Task statement
Print every record below exactly as written.

Segment Open

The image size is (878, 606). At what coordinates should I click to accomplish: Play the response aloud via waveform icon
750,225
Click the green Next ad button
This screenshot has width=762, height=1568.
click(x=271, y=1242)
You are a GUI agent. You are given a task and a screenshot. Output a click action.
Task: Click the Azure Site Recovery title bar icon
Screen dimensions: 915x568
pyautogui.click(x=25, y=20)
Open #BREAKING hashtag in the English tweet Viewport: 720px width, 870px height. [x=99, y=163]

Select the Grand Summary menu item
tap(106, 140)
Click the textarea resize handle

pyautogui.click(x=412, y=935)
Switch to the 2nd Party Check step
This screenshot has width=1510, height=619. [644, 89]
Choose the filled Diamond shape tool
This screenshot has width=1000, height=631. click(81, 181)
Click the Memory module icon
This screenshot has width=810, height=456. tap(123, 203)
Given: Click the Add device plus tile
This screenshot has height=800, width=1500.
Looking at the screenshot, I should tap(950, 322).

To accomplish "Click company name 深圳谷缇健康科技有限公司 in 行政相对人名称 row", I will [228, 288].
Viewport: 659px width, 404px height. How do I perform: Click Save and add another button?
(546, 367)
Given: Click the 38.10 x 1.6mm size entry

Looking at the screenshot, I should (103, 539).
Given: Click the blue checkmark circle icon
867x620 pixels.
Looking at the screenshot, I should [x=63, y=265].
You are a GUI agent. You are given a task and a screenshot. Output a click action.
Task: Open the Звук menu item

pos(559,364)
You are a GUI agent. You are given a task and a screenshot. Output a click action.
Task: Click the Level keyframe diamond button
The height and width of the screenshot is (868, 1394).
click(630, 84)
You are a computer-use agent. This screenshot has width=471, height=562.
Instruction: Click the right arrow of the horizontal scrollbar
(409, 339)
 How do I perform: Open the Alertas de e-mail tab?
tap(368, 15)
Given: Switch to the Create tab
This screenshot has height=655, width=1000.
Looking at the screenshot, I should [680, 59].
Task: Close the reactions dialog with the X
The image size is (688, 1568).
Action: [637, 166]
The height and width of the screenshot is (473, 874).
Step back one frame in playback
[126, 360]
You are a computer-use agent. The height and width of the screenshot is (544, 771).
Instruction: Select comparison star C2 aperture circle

Segment Closed

Response to this exercise
The image size is (878, 606). At what coordinates should I click to accomplish: Play the response aloud via waveform icon
750,225
Click the green Next ad button
This screenshot has width=762, height=1568.
click(x=271, y=1242)
You are a GUI agent. You are given a task and a screenshot. Output a click action.
Task: Click the Azure Site Recovery title bar icon
Screen dimensions: 915x568
pyautogui.click(x=25, y=20)
Open #BREAKING hashtag in the English tweet Viewport: 720px width, 870px height. [x=99, y=163]

Select the Grand Summary menu item
tap(106, 140)
Click the textarea resize handle

pyautogui.click(x=412, y=935)
Switch to the 2nd Party Check step
This screenshot has width=1510, height=619. [644, 89]
Choose the filled Diamond shape tool
This screenshot has width=1000, height=631. click(81, 181)
Click the Memory module icon
This screenshot has width=810, height=456. tap(123, 203)
Given: Click the Add device plus tile
This screenshot has height=800, width=1500.
Looking at the screenshot, I should tap(950, 322).

To accomplish "Click company name 深圳谷缇健康科技有限公司 in 行政相对人名称 row", I will [228, 288].
Viewport: 659px width, 404px height. How do I perform: Click Save and add another button?
(546, 367)
Given: Click the 38.10 x 1.6mm size entry

Looking at the screenshot, I should (103, 539).
Given: Click the blue checkmark circle icon
867x620 pixels.
Looking at the screenshot, I should [x=63, y=265].
You are a GUI agent. You are given a task and a screenshot. Output a click action.
Task: Open the Звук menu item

pos(559,364)
You are a GUI agent. You are given a task and a screenshot. Output a click action.
Task: Click the Level keyframe diamond button
The height and width of the screenshot is (868, 1394).
click(630, 84)
You are a computer-use agent. This screenshot has width=471, height=562.
Instruction: Click the right arrow of the horizontal scrollbar
(409, 339)
 How do I perform: Open the Alertas de e-mail tab?
tap(368, 15)
Given: Switch to the Create tab
This screenshot has height=655, width=1000.
Looking at the screenshot, I should [680, 59].
Task: Close the reactions dialog with the X
The image size is (688, 1568).
Action: [637, 166]
The height and width of the screenshot is (473, 874).
Step back one frame in playback
[126, 360]
You are a computer-use agent. The height and width of the screenshot is (544, 771).
Instruction: Select comparison star C2 aperture circle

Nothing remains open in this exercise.